Since the spring of 2007, I was a volunteer at the Edmonton Institution for Women (prison) meeting with an inmate about twice a month as a companion. Due to community circumstances and the fact that my mentee would soon be released from the prison, I retired from this ministry in October, 2018.

‘Towards the margins…”


The example of our founders, our charism and our Rule of Life all urge us to go out to the “peripheries”.




An invitation to move out of ourselves.

The Volunteer Coordinator at the prison invited me to attend the Volunteer Recognition Night on April 17, 2019, for one last time. I was called up to the podium and asked to say a few words about my experience as a volunteer: “When I first heard about this prison ministry I felt called to respond. I mentored ten women over a period of 11 ½ years. I enjoyed our time together, whether we played games or just talked. I know it was good for me and I hope it was also helpful to these ladies. I felt privileged coming tonight and I thank you.”

The blanket is given to honor persons who have contributed.


Then I was singled out for a very special gift. I was given a Star Blanket made by some of the aboriginal inmates. Originally the blankets were made to wrap their dead before burial. Later they were given as gifts at weddings, and now they are given to honour persons who have contributed to the good of the community. I was very surprised by this honour and grateful for this beautiful blanket.




“Each time you did this to one of the least of my brethren, you did it to me” (Mt 25:40)

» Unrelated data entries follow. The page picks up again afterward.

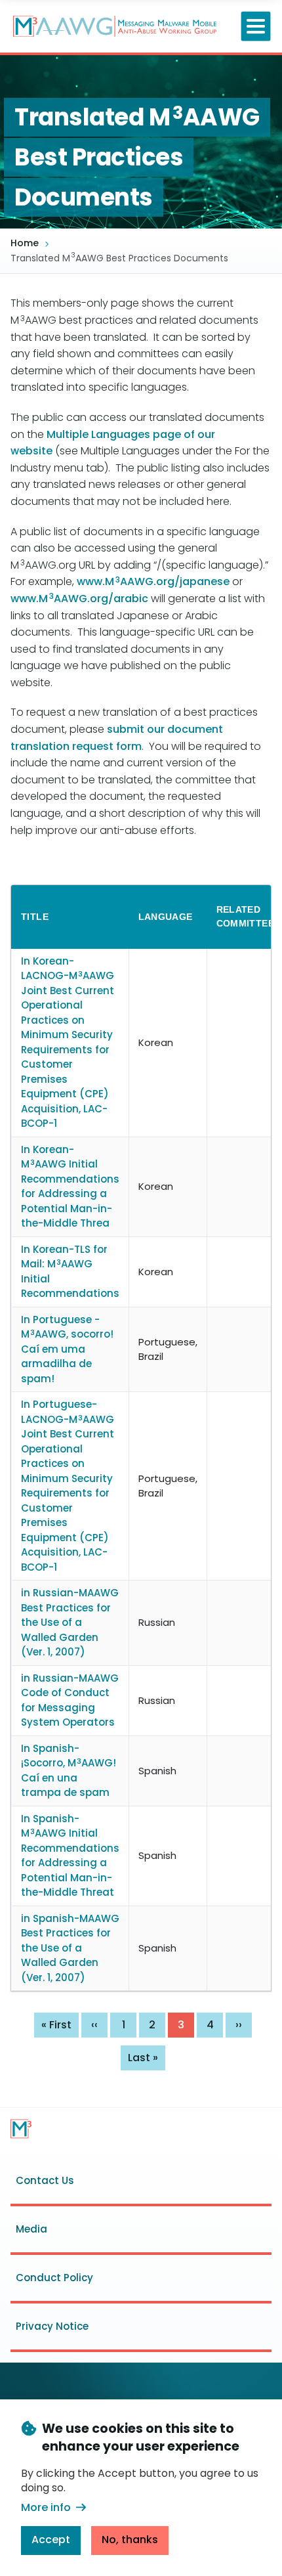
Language (165, 916)
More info (46, 2507)
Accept (50, 2539)
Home (24, 243)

My experience with each woman was good. I believe our relationships were helpful. They could be listened to by someone who had no authority over them, who did not judge them and could give them some unconditional love. On the other hand, they in their own way also ministered to me. When I could see how they forgave themselves and moved forward towards a new life, I was challenged to let go of past hurts and to forgive myself and move on too. I also had the opportunity to practice non-judgmental listening and unconditional love. I regretted leaving this ministry but I felt it was time to do so given my other responsibilities in the community.